The small West African nation of Gabon has replaced its country-wide internet blockage with an "internet curfew" that experts say is creating an "unprecedented level of communication suppression since the Arab Spring" and appears to have no end in sight. Gabon's government rarely registers a blip on the radar of international news, but the blockage is the latest in a troubling trend of nations blocking the internet when they fear unrest.
The country held an election last week in which incumbent president Ali Bongo was narrowly re-elected amid widespread claims of fraud, which led to nationwide protests. Bongo ordered the internet cut off to the entire nation, which lasted for 104 hours between August 31 and September 5. Internet was only restored after a plea from United Nations Secretary General Ban Ki-moon. Bongo's opponent, Jean Ping, says that between 50 and 100 people have been killed in the election's aftermath.

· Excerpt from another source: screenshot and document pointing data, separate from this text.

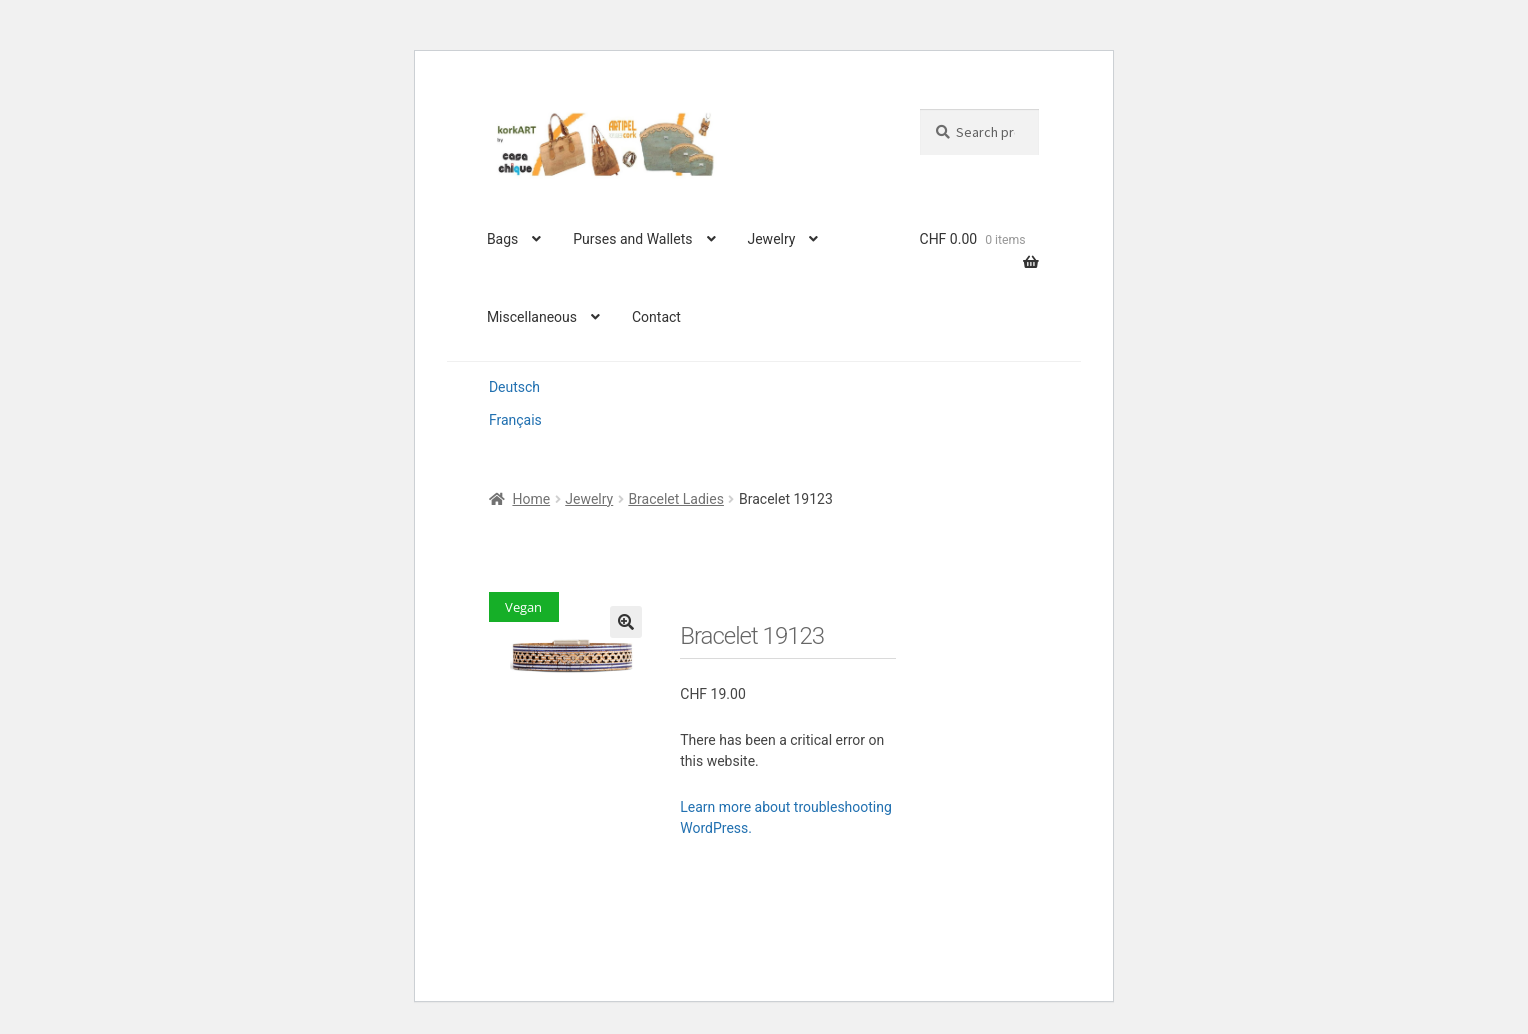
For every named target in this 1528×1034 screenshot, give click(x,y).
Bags (502, 239)
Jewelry (771, 239)
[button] (626, 622)
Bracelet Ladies (676, 499)
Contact (656, 317)
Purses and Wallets (632, 239)
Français (515, 420)
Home (531, 499)
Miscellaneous (532, 317)
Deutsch (514, 387)
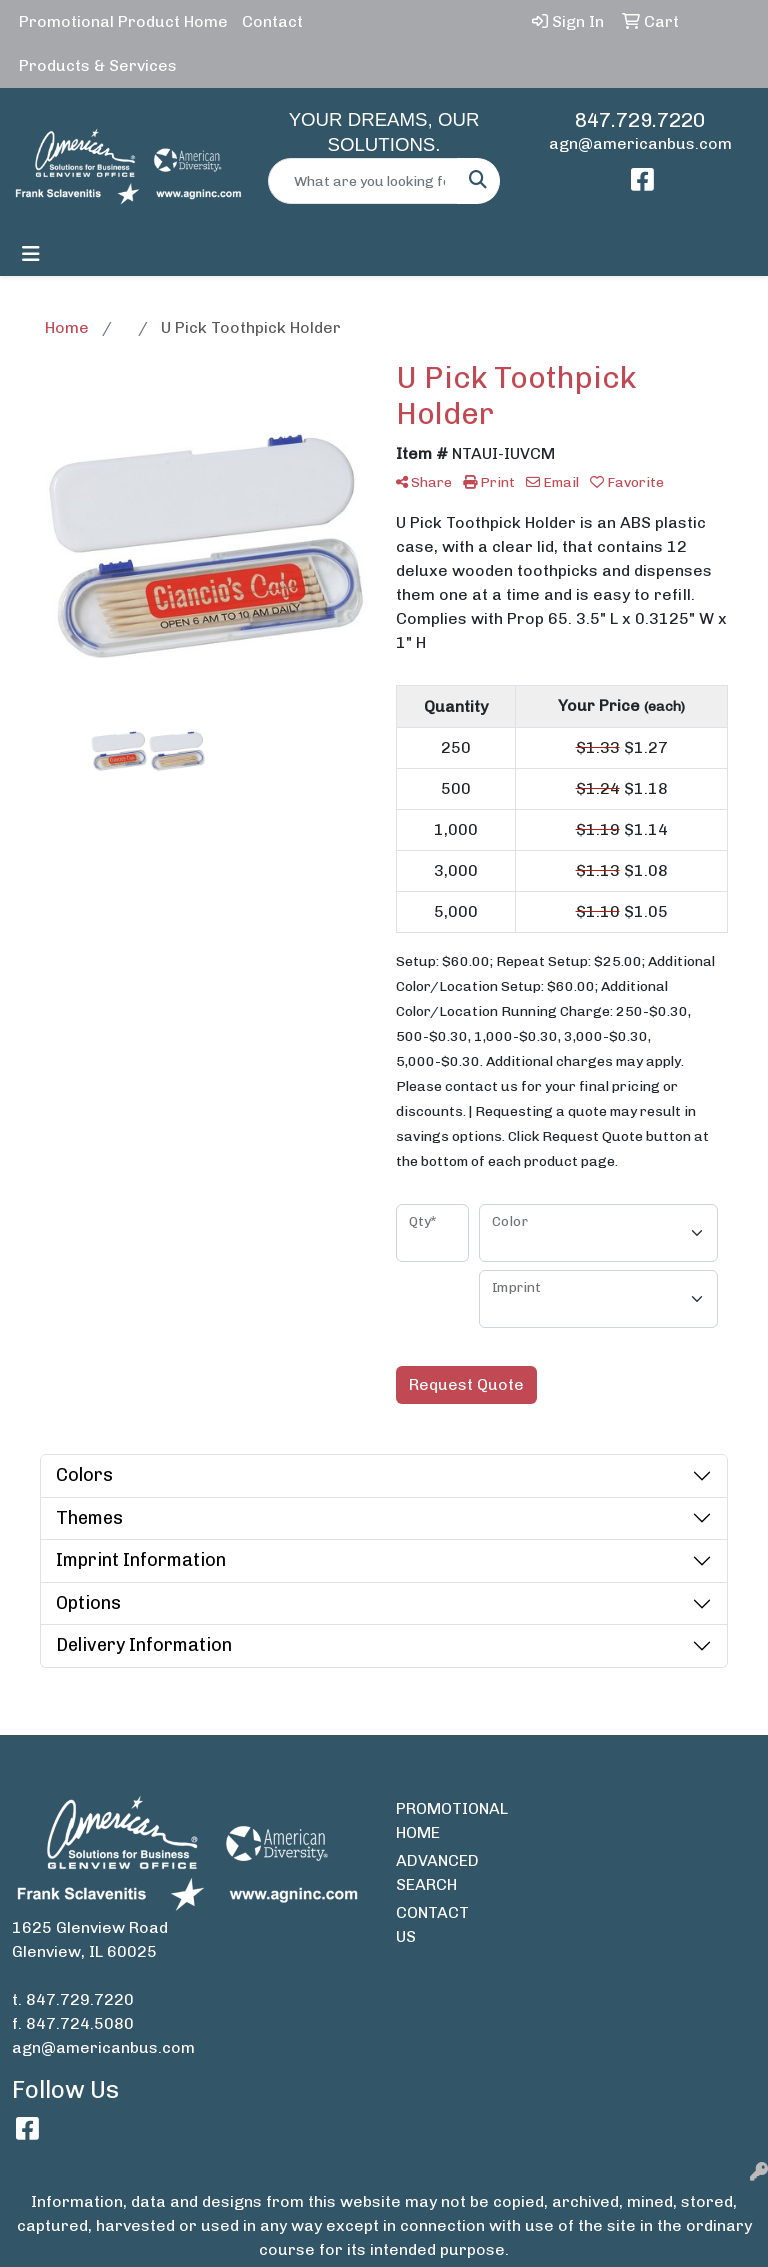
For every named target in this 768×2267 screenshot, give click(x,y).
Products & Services (98, 65)
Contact (272, 21)
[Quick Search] (363, 181)
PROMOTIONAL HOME (432, 1820)
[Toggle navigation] (31, 254)
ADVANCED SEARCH (432, 1872)
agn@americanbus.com (640, 143)
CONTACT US (432, 1924)
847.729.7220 (640, 120)
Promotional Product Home (123, 21)
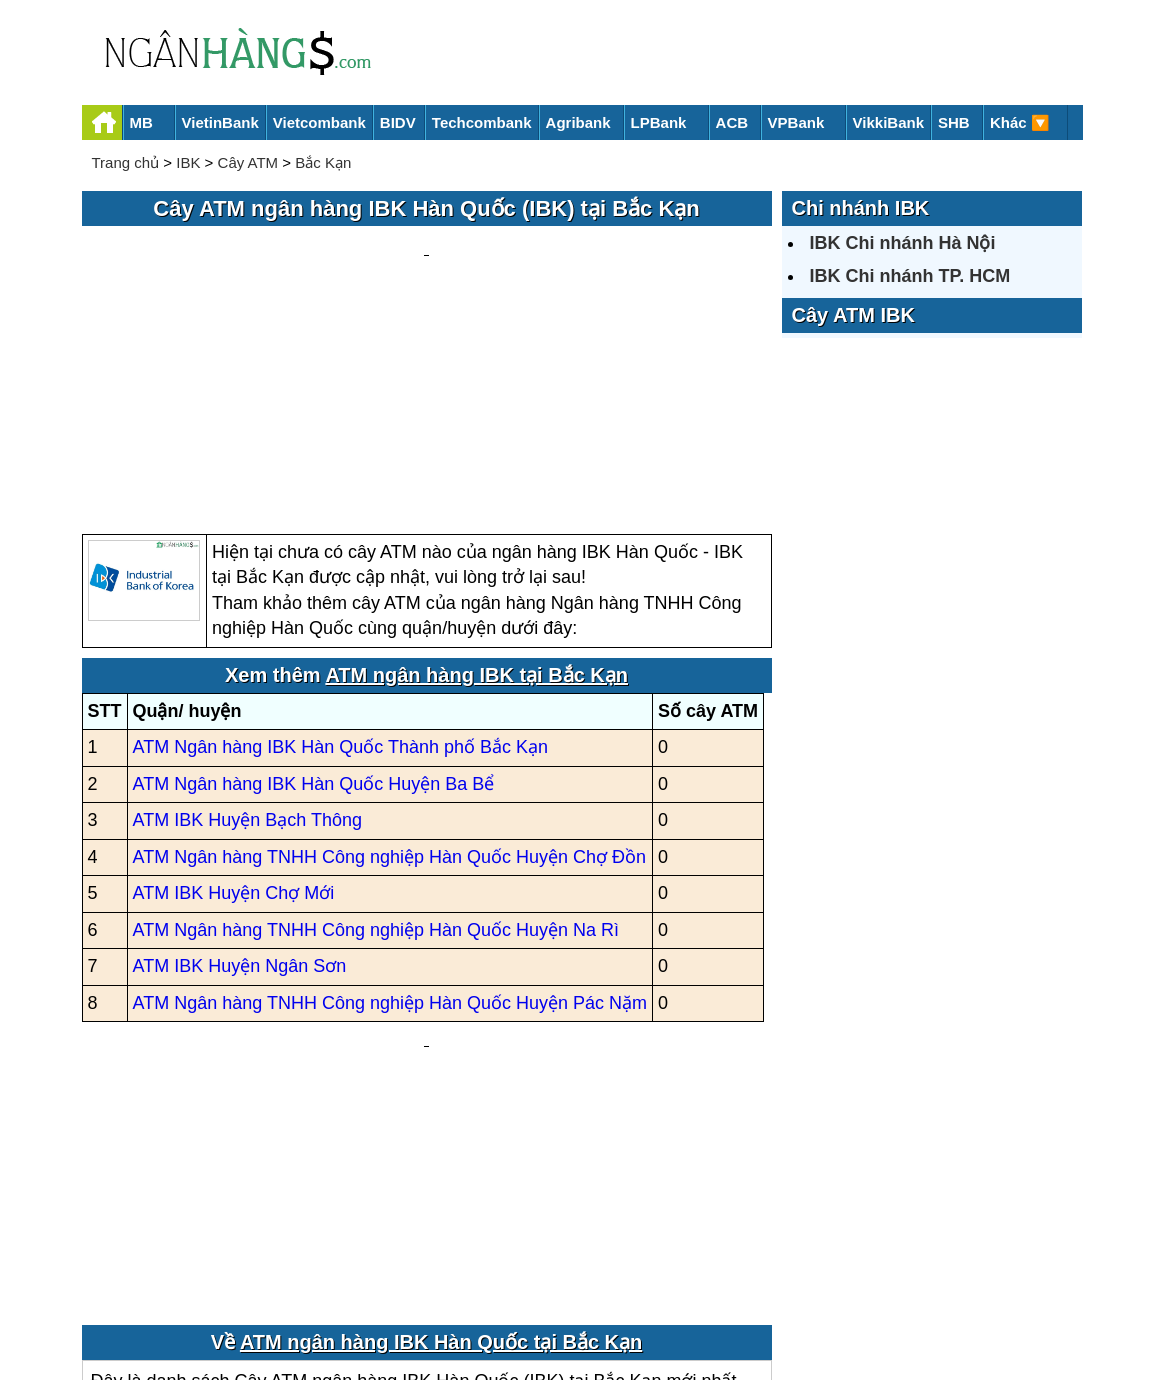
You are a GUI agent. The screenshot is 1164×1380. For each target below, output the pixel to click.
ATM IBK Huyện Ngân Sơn (240, 776)
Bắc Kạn (323, 162)
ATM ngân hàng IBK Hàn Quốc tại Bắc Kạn (441, 1111)
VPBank (796, 122)
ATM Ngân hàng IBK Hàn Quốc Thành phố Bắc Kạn (341, 557)
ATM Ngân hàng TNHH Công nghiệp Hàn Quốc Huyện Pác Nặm (390, 812)
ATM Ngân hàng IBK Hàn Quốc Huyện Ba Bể (314, 593)
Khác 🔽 (1020, 122)
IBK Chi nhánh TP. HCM (910, 276)
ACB (732, 122)
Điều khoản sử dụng (730, 1296)
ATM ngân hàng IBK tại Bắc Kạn (476, 484)
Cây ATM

It's easy to condemn the wholesale blockage of an entire nation's internet access, but the bad press has largely gone away now that some of the nation is able to get back online during certain hours. The thing is, Gabon has replaced one type of blockage with another, and the suppression seems likely to continue.
"There is still harsh repression, people are missing, arbitrarily arrested, and terrified"
For the last four nights, Bongo has ordered 12-hour "internet curfews" extending from 6 PM to 6 AM, and social media is still blocked during all hours, indicating that the country is still trying to prevent its citizens from protesting against the government. (For what it's worth, Bongo has tweeted disparaging things about protesters and Ping throughout the outages.) Human rights groups say the curfew is an attempt to convince the international community that things are returning to normalcy.
"We've never seen this internet curfew thing before," Doug Madory, a researcher at web analytics firm Dyn who has studied politically related internet outages all around the world, told me. "We're already in this phase internationally where, if you shut off all the routes to the internet, that's a highly visible thing. It's easy for someone like me to detect it."
Madory says that his firm is considering there to be a nationwide blockage of the internet during the curfew, though it appears a small number of people may be able to get online via satellite connections. He told me Gabon is suffering from an "unprecedented level of communication suppression since the Arab Spring."
Gabon may be a small country, but the tactics it's using to quell protesters and suppress communication are gaining popularity worldwide. Access Now, an international digital rights group, told me that so far this year, it has recorded 40 separate internet blockages in 25 different countries.
"In 2015, we recorded 20 in a smaller number of countries," Deji Olukton, senior global advocacy manager at the organization told me. "It's kind of chicken-and-egg are we paying closer attention or are there more of them? Either way, it's not a positive thing at all for human rights."
Madory says that the outages he's seeing are less overt than they have been in the past as authoritarian regimes learn more subtle methods of control. After the coup attempt in Turkey earlier this summer, the government throttled social media access, then quickly restored it once it became clear that the majority of people supported the established government. In countries such as Ethiopia and India, internet is temporarily cut in small regions of unrest.
"We've seen that shutting down the internet precludes human rights violations. The internet goes down and then something terrible happens," Olukoton said, noting that social media was cut out in an Ethiopian region where more than 400 protesters were killed in April. "It seems to me governments are using internet outages as a license to commit human rights violations."
For the last four years, Gabon has hosted the New York Forum Africa, which is an internet- and innovation-focused conference for the entire content; blocking the internet obviously contradicts those ideals.
"The curfew means that Ali Bongo doesn't want to appear as a head of state who compromises the economy of his country. It is more about appearances: There is still harsh repression, people are missing, arbitrarily arrested, and terrified," Julie Owono of Internet Sans Frontieres told me. "The result is exactly the same as a total shutdown: The economy can't function when exchanges are stopped for 12 hours. And, most importantly, citizens' right to free expression and communication is still violated."